近年、新しい薬が開発され、その有効性が認められるなど、精神障害全体では薬物療法は飛躍的に進歩しています。PTSD患者の場合はどうなのか、その現状を紹介します。
◎PTSDへの薬物治療の歴史◎
PTSDは、限界を超えた強烈なストレスが、体内で化学反応を引き起こすことから発症するという説があります。わかりやすい例を言うと、うつ病患者が脳神経伝達物質のバランスを崩すことから発症した場合。本人の意思とは関係のないところで、生理学的な変化が起こっていることが原因なので、そのバランスを整える薬を投与することは理論上は正しい方向性ですし、実際の臨床データでもその有効性は認められています。
では、PTSDに関して、実際の薬物療法の現状はどうなっているのか? PTSDが病気として認定されたのが1980年のことですから、その後の約30年間で、抗うつ薬や抗精神病薬などさまざまな薬が試されてきました。が、不安症状や不眠への対処療法でしかなかったというのが実情のようです。つまり、PTSDという病気のの根本治療としては、薬物療法の有効性は認められていなかったということです。
◎PTSDに高い効果を発揮する新薬◎
近年、うつ病研究から開発されたSSRI(選択的セロトニン再取込阻害薬)という種類に分類される薬(製薬会社により、SSRIの中にも特徴・効果が異なります)があります。これは、前述した“脳内神経伝達物質であるセロトニン”にのみ働きかけるという特徴を持ち、うつ病治療では高い臨床結果を残しています。
PTSD患者に、このSSRIを投与したところ、症状全般に高い治療成果が見られたうえ、不安傷害などPTSDに併発する病気にも高い効果が見られました。また、それまでの薬と違って、比較的副作用が少ないのも大きなメリットです。(副作用がまったくないわけではないので、医師に処方を求める場合は必ず確認したほうがいいですよ)
さらに画期的だったのは、対処療法的だったそれまでの薬と違い、SSRIにはPTSDという病気自体からの回復にも有効性があるのではないかとされている点です。

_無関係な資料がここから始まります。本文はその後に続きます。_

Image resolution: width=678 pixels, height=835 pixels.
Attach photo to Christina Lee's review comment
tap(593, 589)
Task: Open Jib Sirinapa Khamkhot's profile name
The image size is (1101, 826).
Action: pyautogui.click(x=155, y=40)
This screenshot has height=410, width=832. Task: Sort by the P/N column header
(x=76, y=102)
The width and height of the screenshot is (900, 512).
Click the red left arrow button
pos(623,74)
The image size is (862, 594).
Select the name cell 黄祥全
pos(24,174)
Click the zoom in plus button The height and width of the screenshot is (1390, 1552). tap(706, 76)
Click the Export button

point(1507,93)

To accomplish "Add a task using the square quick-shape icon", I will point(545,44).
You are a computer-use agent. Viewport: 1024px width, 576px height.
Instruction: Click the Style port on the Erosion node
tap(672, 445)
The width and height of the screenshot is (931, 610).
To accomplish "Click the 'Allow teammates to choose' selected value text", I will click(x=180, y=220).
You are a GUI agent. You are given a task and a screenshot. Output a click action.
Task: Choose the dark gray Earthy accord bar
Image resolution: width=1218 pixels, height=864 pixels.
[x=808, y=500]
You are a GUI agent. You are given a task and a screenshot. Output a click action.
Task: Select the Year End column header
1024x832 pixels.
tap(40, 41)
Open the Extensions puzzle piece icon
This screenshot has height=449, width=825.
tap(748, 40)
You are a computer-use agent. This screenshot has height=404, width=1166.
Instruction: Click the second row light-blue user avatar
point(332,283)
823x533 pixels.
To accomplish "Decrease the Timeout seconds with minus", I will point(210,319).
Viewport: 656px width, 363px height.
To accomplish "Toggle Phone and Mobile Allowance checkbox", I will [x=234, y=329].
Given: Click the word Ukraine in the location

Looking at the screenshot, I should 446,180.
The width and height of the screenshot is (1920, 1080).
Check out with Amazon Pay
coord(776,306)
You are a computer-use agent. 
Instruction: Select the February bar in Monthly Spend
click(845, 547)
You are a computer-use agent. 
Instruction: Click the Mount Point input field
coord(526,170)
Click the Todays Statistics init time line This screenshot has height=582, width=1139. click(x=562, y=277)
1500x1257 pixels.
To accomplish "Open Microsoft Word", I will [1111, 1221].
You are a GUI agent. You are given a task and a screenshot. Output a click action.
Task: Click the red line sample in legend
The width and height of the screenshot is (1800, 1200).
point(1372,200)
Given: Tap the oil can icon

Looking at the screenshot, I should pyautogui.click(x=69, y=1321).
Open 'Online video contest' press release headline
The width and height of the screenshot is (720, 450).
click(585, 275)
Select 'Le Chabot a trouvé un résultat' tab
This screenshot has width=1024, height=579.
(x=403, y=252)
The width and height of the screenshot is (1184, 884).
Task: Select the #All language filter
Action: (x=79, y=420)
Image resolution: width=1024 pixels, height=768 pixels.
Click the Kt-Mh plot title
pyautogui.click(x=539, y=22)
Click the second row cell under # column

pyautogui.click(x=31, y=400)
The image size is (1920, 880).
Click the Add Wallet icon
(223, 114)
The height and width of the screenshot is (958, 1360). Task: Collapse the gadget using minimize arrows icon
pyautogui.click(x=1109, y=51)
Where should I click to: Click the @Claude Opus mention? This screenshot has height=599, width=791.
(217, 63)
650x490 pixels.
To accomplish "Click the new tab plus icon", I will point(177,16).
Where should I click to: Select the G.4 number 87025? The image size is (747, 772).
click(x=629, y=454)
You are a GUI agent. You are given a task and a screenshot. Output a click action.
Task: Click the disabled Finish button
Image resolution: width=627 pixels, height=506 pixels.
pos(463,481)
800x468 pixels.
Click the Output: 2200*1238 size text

ところが、現時点の日本では、PTSDという病気に対しての保健治療が適用される薬はありません。つまり、患者さんは自費治療で高い薬代を負担しなければならないのです。うつ病治療においては、SSRIの服用が主流になってきていると聞きますし、PTSD治療にも最も効果が見られると一番奨励されている薬。しかも、服用しだしてから1年間以上の継続が望ましいとされているのに…。
このことを聞いた時は、怒りを覚えました。日本でPTSDという病気が認知されるようになって10年。まだまだ、病気に対して政府の理解は得られていないのだなぁと実感します。
ちなみに、『日本トラウマティック・ストレス学会』では、PTSDに対して保険適用薬がないことから、投薬治療の開始に対するガイドライン案を提案しています。
それは、「少なくとも、1か月以上にわたり具体的な改善がないまま、症状が持続する場合は、まず精神療法を行う。ただし、症状が重症で深刻、ほかに併発した精神障害がある、精神療法に効果が見られない、現在もストレスを受けている…という場合は薬剤の処方を推進」というものです。
◎その他の薬◎
SSRIの他にも、患者さんの症状によって、抗アドレナリン作動薬やベンゾジアゼピン系抗不安薬、気分安定薬などを併用するケースも多いです。
ともあれ、治療薬の開発・研究だけでなく、保険適用の件を含めた服用時のサポートまで体勢が整うと良いのですが。